Go through the entries and copy each one exactly. Leave none out.

▶ _GIVEN INFORMATION_:
::::::::
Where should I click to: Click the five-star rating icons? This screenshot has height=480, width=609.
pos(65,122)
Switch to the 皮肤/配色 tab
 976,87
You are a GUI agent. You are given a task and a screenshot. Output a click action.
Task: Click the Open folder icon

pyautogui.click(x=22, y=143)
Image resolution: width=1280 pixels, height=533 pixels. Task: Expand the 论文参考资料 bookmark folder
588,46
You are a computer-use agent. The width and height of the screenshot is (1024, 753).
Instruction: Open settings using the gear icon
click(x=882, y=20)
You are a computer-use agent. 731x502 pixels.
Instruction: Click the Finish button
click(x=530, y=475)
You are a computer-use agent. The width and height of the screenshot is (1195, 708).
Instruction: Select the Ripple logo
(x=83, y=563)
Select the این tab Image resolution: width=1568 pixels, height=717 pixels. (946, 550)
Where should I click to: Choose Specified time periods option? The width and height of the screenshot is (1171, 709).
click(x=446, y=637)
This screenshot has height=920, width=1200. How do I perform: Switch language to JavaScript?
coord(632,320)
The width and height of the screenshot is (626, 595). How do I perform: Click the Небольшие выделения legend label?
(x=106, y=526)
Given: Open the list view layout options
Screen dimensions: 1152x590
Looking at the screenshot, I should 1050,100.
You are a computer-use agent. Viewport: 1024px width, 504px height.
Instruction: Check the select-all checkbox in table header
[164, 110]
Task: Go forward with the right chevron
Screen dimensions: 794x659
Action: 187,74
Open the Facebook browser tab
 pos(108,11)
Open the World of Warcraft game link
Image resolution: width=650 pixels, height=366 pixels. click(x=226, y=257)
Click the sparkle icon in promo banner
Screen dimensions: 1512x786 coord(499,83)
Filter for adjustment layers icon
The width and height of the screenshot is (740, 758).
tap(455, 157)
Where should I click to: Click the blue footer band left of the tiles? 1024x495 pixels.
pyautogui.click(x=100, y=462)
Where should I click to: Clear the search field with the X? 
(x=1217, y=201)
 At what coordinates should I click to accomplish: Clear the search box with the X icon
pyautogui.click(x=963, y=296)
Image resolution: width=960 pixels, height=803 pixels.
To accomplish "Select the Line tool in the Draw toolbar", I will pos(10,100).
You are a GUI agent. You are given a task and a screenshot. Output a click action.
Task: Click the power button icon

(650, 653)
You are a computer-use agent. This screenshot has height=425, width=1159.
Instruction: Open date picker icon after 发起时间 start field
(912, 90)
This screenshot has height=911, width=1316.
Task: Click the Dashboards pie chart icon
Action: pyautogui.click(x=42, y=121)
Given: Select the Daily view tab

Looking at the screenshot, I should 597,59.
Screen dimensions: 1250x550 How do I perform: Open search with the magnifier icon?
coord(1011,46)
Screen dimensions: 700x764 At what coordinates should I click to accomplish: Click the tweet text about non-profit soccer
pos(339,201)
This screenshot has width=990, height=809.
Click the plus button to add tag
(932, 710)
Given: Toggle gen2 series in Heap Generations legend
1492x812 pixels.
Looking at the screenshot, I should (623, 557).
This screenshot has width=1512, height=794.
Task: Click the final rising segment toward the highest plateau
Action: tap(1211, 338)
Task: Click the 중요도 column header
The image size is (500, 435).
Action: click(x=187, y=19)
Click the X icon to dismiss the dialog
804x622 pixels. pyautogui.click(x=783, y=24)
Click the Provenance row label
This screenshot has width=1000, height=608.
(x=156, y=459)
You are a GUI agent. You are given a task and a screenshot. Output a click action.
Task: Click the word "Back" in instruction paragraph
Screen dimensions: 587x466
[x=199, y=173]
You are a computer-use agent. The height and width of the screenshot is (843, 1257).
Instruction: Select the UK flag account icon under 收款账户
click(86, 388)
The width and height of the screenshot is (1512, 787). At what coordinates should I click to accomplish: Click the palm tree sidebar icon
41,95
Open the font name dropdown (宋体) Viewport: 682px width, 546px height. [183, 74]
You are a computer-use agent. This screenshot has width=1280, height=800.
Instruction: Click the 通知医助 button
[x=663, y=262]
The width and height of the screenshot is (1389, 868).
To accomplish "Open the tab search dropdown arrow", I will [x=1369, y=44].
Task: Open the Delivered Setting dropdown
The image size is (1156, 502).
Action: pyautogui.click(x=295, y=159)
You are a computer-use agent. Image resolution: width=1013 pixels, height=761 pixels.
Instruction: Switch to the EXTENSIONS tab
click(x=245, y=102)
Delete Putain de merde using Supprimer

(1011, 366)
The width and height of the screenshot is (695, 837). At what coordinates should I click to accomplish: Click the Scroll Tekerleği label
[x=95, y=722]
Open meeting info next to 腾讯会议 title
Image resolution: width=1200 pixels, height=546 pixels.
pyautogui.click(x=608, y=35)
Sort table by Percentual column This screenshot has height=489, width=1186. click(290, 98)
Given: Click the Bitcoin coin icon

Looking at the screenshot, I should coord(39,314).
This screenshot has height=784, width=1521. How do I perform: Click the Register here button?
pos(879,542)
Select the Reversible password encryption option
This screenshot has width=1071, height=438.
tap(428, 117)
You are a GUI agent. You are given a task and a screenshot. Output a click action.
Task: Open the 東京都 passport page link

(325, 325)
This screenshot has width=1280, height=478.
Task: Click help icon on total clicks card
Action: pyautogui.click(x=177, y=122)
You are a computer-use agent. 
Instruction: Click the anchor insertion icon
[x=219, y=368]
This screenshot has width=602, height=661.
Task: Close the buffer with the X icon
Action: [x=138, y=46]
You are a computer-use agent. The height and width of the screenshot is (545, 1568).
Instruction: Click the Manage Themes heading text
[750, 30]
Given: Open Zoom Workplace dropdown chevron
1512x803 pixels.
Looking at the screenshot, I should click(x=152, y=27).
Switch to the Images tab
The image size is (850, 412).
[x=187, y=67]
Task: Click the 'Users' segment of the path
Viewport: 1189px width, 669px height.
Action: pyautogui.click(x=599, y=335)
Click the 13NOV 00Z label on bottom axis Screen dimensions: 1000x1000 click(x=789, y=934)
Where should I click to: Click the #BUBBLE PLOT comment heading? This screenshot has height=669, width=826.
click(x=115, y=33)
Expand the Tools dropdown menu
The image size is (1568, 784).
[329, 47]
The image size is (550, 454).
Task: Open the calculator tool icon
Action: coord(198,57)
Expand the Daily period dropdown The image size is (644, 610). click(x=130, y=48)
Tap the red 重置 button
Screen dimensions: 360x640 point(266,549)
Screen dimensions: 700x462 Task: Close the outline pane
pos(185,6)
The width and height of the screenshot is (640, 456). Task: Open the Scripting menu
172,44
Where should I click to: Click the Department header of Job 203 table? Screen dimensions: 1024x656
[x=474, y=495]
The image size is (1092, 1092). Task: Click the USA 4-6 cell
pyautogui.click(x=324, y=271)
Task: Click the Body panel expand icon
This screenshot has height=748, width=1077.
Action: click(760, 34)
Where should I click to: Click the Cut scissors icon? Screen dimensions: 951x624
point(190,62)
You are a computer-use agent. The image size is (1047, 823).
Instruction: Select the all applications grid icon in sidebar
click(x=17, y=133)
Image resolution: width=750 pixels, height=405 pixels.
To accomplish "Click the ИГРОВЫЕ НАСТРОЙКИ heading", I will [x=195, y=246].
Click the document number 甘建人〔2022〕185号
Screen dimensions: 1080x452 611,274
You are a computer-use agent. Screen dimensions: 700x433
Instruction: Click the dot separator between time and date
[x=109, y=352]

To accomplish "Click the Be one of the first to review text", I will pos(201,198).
::::::::
▶ _EXERCISE SOLUTION_:
Where should I click to: Click the five-star rating icons? This screenshot has height=480, width=609.
pos(65,122)
Switch to the 皮肤/配色 tab
 976,87
You are a GUI agent. You are given a task and a screenshot. Output a click action.
Task: Click the Open folder icon

pyautogui.click(x=22, y=143)
Image resolution: width=1280 pixels, height=533 pixels. Task: Expand the 论文参考资料 bookmark folder
588,46
You are a computer-use agent. The width and height of the screenshot is (1024, 753).
Instruction: Open settings using the gear icon
click(x=882, y=20)
You are a computer-use agent. 731x502 pixels.
Instruction: Click the Finish button
click(x=530, y=475)
You are a computer-use agent. The width and height of the screenshot is (1195, 708).
Instruction: Select the Ripple logo
(x=83, y=563)
Select the این tab Image resolution: width=1568 pixels, height=717 pixels. (946, 550)
Where should I click to: Choose Specified time periods option? The width and height of the screenshot is (1171, 709).
click(x=446, y=637)
This screenshot has height=920, width=1200. How do I perform: Switch language to JavaScript?
coord(632,320)
The width and height of the screenshot is (626, 595). How do I perform: Click the Небольшие выделения legend label?
(x=106, y=526)
Given: Open the list view layout options
Screen dimensions: 1152x590
Looking at the screenshot, I should 1050,100.
You are a computer-use agent. Viewport: 1024px width, 504px height.
Instruction: Check the select-all checkbox in table header
[164, 110]
Task: Go forward with the right chevron
Screen dimensions: 794x659
Action: 187,74
Open the Facebook browser tab
 pos(108,11)
Open the World of Warcraft game link
Image resolution: width=650 pixels, height=366 pixels. click(x=226, y=257)
Click the sparkle icon in promo banner
Screen dimensions: 1512x786 coord(499,83)
Filter for adjustment layers icon
The width and height of the screenshot is (740, 758).
tap(455, 157)
Where should I click to: Click the blue footer band left of the tiles? 1024x495 pixels.
pyautogui.click(x=100, y=462)
Where should I click to: Clear the search field with the X? 
(x=1217, y=201)
 At what coordinates should I click to accomplish: Clear the search box with the X icon
pyautogui.click(x=963, y=296)
Image resolution: width=960 pixels, height=803 pixels.
To accomplish "Select the Line tool in the Draw toolbar", I will pos(10,100).
You are a GUI agent. You are given a task and a screenshot. Output a click action.
Task: Click the power button icon

(650, 653)
You are a computer-use agent. This screenshot has height=425, width=1159.
Instruction: Open date picker icon after 发起时间 start field
(912, 90)
This screenshot has height=911, width=1316.
Task: Click the Dashboards pie chart icon
Action: pyautogui.click(x=42, y=121)
Given: Select the Daily view tab

Looking at the screenshot, I should 597,59.
Screen dimensions: 1250x550 How do I perform: Open search with the magnifier icon?
coord(1011,46)
Screen dimensions: 700x764 At what coordinates should I click to accomplish: Click the tweet text about non-profit soccer
pos(339,201)
This screenshot has width=990, height=809.
Click the plus button to add tag
(932, 710)
Given: Toggle gen2 series in Heap Generations legend
1492x812 pixels.
Looking at the screenshot, I should (623, 557).
This screenshot has width=1512, height=794.
Task: Click the final rising segment toward the highest plateau
Action: tap(1211, 338)
Task: Click the 중요도 column header
The image size is (500, 435).
Action: click(x=187, y=19)
Click the X icon to dismiss the dialog
804x622 pixels. pyautogui.click(x=783, y=24)
Click the Provenance row label
This screenshot has width=1000, height=608.
(x=156, y=459)
You are a GUI agent. You are given a task and a screenshot. Output a click action.
Task: Click the word "Back" in instruction paragraph
Screen dimensions: 587x466
[x=199, y=173]
You are a computer-use agent. The height and width of the screenshot is (843, 1257).
Instruction: Select the UK flag account icon under 收款账户
click(86, 388)
The width and height of the screenshot is (1512, 787). At what coordinates should I click to accomplish: Click the palm tree sidebar icon
41,95
Open the font name dropdown (宋体) Viewport: 682px width, 546px height. [183, 74]
You are a computer-use agent. This screenshot has width=1280, height=800.
Instruction: Click the 通知医助 button
[x=663, y=262]
The width and height of the screenshot is (1389, 868).
To accomplish "Open the tab search dropdown arrow", I will [x=1369, y=44].
Task: Open the Delivered Setting dropdown
The image size is (1156, 502).
Action: pyautogui.click(x=295, y=159)
You are a computer-use agent. Image resolution: width=1013 pixels, height=761 pixels.
Instruction: Switch to the EXTENSIONS tab
click(x=245, y=102)
Delete Putain de merde using Supprimer

(1011, 366)
The width and height of the screenshot is (695, 837). At what coordinates should I click to accomplish: Click the Scroll Tekerleği label
[x=95, y=722]
Open meeting info next to 腾讯会议 title
Image resolution: width=1200 pixels, height=546 pixels.
pyautogui.click(x=608, y=35)
Sort table by Percentual column This screenshot has height=489, width=1186. click(290, 98)
Given: Click the Bitcoin coin icon

Looking at the screenshot, I should coord(39,314).
This screenshot has height=784, width=1521. How do I perform: Click the Register here button?
pos(879,542)
Select the Reversible password encryption option
This screenshot has width=1071, height=438.
tap(428, 117)
You are a GUI agent. You are given a task and a screenshot. Output a click action.
Task: Open the 東京都 passport page link

(325, 325)
This screenshot has width=1280, height=478.
Task: Click help icon on total clicks card
Action: pyautogui.click(x=177, y=122)
You are a computer-use agent. 
Instruction: Click the anchor insertion icon
[x=219, y=368]
This screenshot has width=602, height=661.
Task: Close the buffer with the X icon
Action: [x=138, y=46]
You are a computer-use agent. The height and width of the screenshot is (545, 1568).
Instruction: Click the Manage Themes heading text
[750, 30]
Given: Open Zoom Workplace dropdown chevron
1512x803 pixels.
Looking at the screenshot, I should click(x=152, y=27).
Switch to the Images tab
The image size is (850, 412).
[x=187, y=67]
Task: Click the 'Users' segment of the path
Viewport: 1189px width, 669px height.
Action: pyautogui.click(x=599, y=335)
Click the 13NOV 00Z label on bottom axis Screen dimensions: 1000x1000 click(x=789, y=934)
Where should I click to: Click the #BUBBLE PLOT comment heading? This screenshot has height=669, width=826.
click(x=115, y=33)
Expand the Tools dropdown menu
The image size is (1568, 784).
[329, 47]
The image size is (550, 454).
Task: Open the calculator tool icon
Action: coord(198,57)
Expand the Daily period dropdown The image size is (644, 610). click(x=130, y=48)
Tap the red 重置 button
Screen dimensions: 360x640 point(266,549)
Screen dimensions: 700x462 Task: Close the outline pane
pos(185,6)
The width and height of the screenshot is (640, 456). Task: Open the Scripting menu
172,44
Where should I click to: Click the Department header of Job 203 table? Screen dimensions: 1024x656
[x=474, y=495]
The image size is (1092, 1092). Task: Click the USA 4-6 cell
pyautogui.click(x=324, y=271)
Task: Click the Body panel expand icon
This screenshot has height=748, width=1077.
Action: click(760, 34)
Where should I click to: Click the Cut scissors icon? Screen dimensions: 951x624
point(190,62)
You are a computer-use agent. The image size is (1047, 823).
Instruction: Select the all applications grid icon in sidebar
click(x=17, y=133)
Image resolution: width=750 pixels, height=405 pixels.
To accomplish "Click the ИГРОВЫЕ НАСТРОЙКИ heading", I will [x=195, y=246].
Click the document number 甘建人〔2022〕185号
Screen dimensions: 1080x452 611,274
You are a computer-use agent. Screen dimensions: 700x433
Instruction: Click the dot separator between time and date
[x=109, y=352]

To accomplish "Click the Be one of the first to review text", I will pos(201,198).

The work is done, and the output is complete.